Jove refused to live like that. He’d allowed the alcohol to numb his pain, but it would no longer control him. He would do whatever it took to make sure Samuel could be proud of the man his father was. To make sure Samuel would know the man he’d become.

“Go,” Les said, patting his cheek and waking him from his thoughts. “Do what you were born to do.”

Jove’s chin wobbled, but he swallowed his emotion. He could grieve later. With one last squeeze of her hand, he strode away from his father’s body.

Chapter 49

I WILL BE

Kase

THE LAST HOUR’S WHIRLWIND OF emotions had picked up Kase’s heart and tugged it every which way, but the moment he crushed Hallie in his arms, it settled into a steady rhythm again. She was okay—she was safe. He was safe.

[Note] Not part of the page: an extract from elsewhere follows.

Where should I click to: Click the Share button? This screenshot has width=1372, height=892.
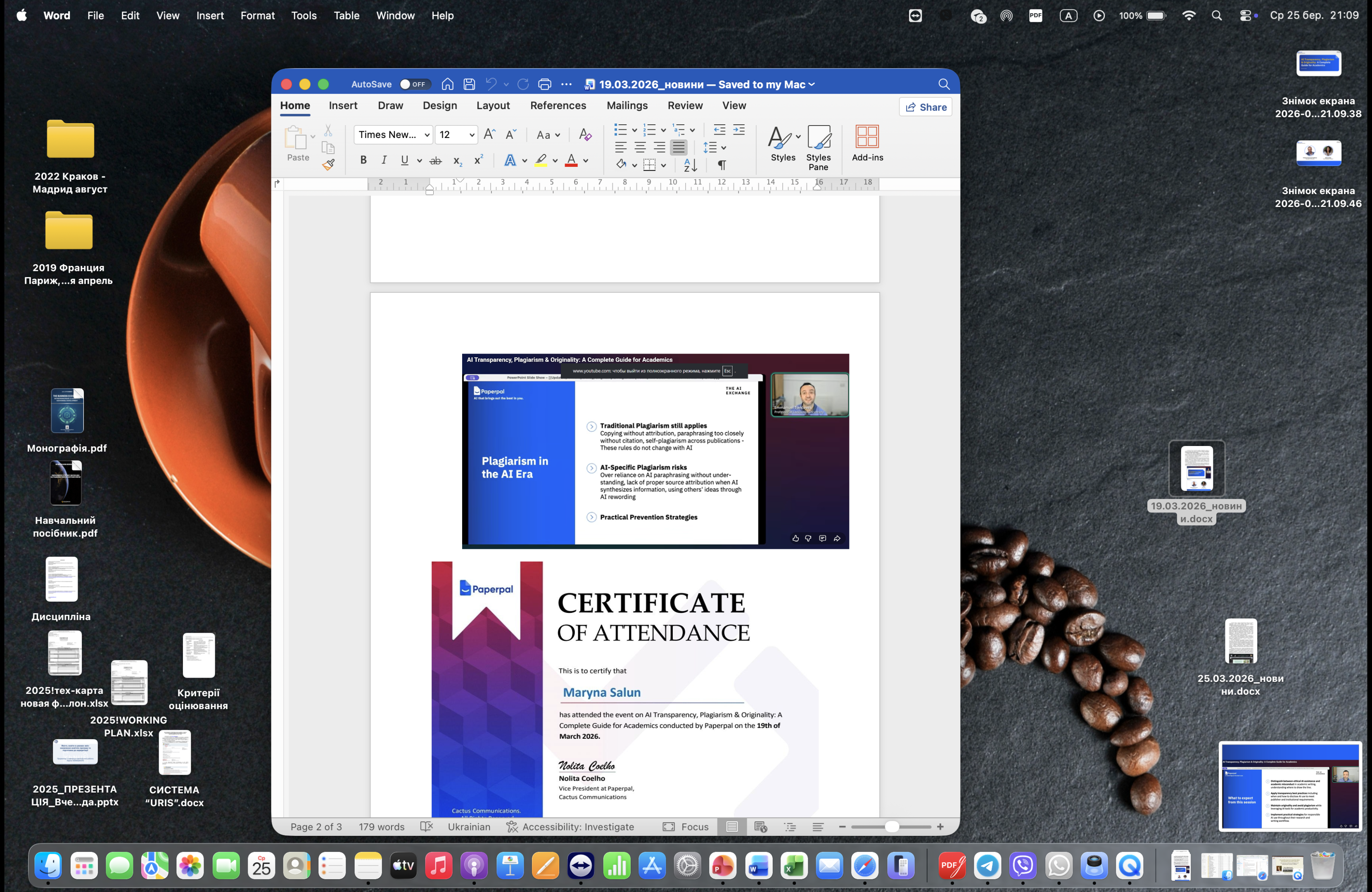click(x=925, y=107)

“Kase,” she mumbled. “Need to breathe.”

He reluctantly set her down. He still didn’t understand where they were, but that hardly mattered. He could be at the edge of the world or in some other dimension, but Hallie was with him. He’d found her.

“I’m never letting you out of my sight again,” he whispered in her ear. “I’m sorry I wasn’t there when Eravin…when he…”

Shocks, he couldn’t even finish his sentence. Not when his mind whirred with shadowy power and his father’s final breath and Eravin’s cruel, mocking grin as he taunted him with Hallie’s demise through bloodless lips.

Hallie blinked, eyes widening like she’d just remembered something; but instead of speaking, she stood on her tiptoes and gave him a quick kiss. Too quick. He needed it to last longer, but they had quite a large audience.

“That’s a little extreme, don’t you think?” She grabbed both his hands and threaded her fingers through his. Her tone was light and happy, and he wished he could share part of her optimism. She squeezed his hands. “But I’ll allow it until we figure out if the world is going to end or not.”

Kase furrowed his brow. “Eravin fell through the Gate…he’s Jagamot.”

Hallie blinked up at him. “I’m sorry, what?”

“Came through a few minutes before we did.” Kase scanned the crowd milling about, looking for a man with voidless eyes and black veins. People wove in and out of each other like bees in a hive. Even so, Eravin would’ve stood out in such a crowd. The heads bobbed like sea waves, the soft murmur of fear running through them.